**EXERCISE:** From the town-story text below, copy word for word the part that begins with the words "Charlotte Weyland comes" and ends with "remains to it.".

**TEXT UNDER STUDY:**

The talk in the town is all of the impending death of Eirian, a fierce old lady determined to leave her estate to her simple son, Dai, almost as an act of revenge. Interested parties begin to circle. Gwen Morgan, the schoolmarm married to the mayor, takes it upon herself to look after Eirian despite a barrage of home truths directed at her efforts. Cheerful Ruth Lewis strives to care for her deaf daughter, Dia, and her husband, Lennie, whose fierce bonhomie is deeply ominous. Teenage Rhys dreams of escape; his friend Tom finds himself in a compromising position with the town's most unimpeachable figure.

Charlotte Weyland comes to Ynys Morlan to escape the memory of a mother she detested. She strikes up a friendship with Ruth and eventually makes her a remarkable offer. With the huge wealth she has inherited from her mother, she suggests that together they renovate the town. No one need fear poverty again. The results are disastrous. The town loses both its heart and what little life remains to it.

**COLLECTED DATA:**
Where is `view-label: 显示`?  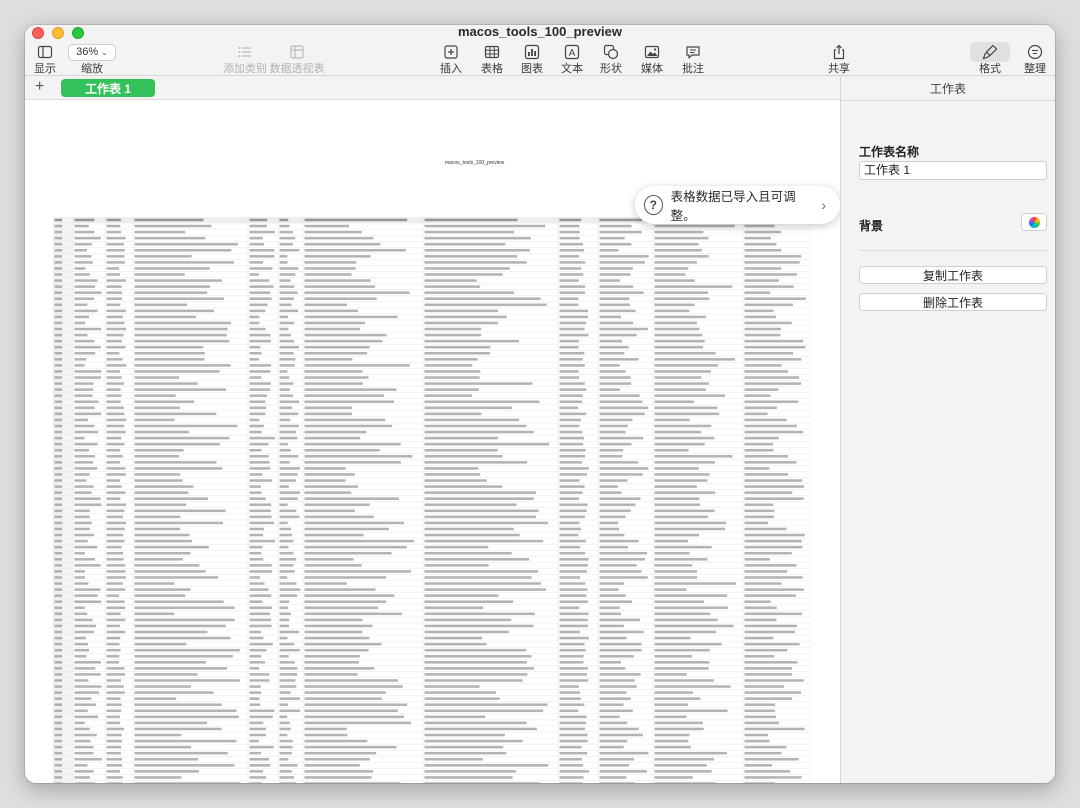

**FINAL ANSWER:**
Charlotte Weyland comes to Ynys Morlan to escape the memory of a mother she detested. She strikes up a friendship with Ruth and eventually makes her a remarkable offer. With the huge wealth she has inherited from her mother, she suggests that together they renovate the town. No one need fear poverty again. The results are disastrous. The town loses both its heart and what little life remains to it.